Written exercise
Please give the lines starting at "Task: Insert a link using toolbar icon" and ending at the last line as a two-column CSV with the columns input and output, one row for each input and its output. Put each value in one quoted field, with line breaks turned into spaces.

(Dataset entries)
□ □ □ □ □
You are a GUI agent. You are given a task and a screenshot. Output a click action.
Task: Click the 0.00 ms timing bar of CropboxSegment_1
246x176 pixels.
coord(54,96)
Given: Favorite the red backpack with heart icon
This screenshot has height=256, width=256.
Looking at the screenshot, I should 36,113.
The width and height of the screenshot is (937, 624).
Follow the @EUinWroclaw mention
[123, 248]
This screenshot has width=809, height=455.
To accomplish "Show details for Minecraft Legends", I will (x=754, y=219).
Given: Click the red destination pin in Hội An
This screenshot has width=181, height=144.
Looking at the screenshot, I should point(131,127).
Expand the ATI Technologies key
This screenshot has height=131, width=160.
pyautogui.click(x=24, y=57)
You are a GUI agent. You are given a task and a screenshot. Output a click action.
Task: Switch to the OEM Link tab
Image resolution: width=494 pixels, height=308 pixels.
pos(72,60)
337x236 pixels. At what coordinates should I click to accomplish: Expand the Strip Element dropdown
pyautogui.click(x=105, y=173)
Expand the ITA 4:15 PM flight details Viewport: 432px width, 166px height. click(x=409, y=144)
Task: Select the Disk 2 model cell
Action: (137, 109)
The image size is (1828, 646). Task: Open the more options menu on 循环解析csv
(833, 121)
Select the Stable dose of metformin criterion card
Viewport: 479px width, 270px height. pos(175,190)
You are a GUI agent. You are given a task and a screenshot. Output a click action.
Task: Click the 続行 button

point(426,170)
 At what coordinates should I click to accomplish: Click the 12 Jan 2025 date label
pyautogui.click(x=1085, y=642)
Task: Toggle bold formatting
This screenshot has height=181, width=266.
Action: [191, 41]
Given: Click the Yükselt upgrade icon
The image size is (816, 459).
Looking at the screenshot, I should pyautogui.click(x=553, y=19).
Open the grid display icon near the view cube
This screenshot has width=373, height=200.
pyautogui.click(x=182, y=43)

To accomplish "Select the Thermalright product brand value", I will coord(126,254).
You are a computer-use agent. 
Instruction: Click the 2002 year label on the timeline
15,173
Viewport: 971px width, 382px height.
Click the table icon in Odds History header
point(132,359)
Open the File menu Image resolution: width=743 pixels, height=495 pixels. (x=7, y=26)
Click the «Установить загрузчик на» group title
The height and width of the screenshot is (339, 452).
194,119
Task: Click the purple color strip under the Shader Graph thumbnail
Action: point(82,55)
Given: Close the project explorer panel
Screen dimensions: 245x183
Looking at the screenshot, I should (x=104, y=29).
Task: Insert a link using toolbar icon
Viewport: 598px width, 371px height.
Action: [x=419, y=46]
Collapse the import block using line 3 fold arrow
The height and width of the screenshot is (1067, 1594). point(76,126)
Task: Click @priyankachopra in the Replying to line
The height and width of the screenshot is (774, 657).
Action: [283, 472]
□ □ □ □ □
Response to the exercise
input,output
"Task: Insert a link using toolbar icon Viewport: 598px width, 371px height.","Action: [x=419, y=46]"
"Collapse the import block using line 3 fold arrow","The height and width of the screenshot is (1067, 1594). point(76,126)"
"Task: Click @priyankachopra in the Replying to line The height and width of the screenshot is (774, 657).","Action: [283, 472]"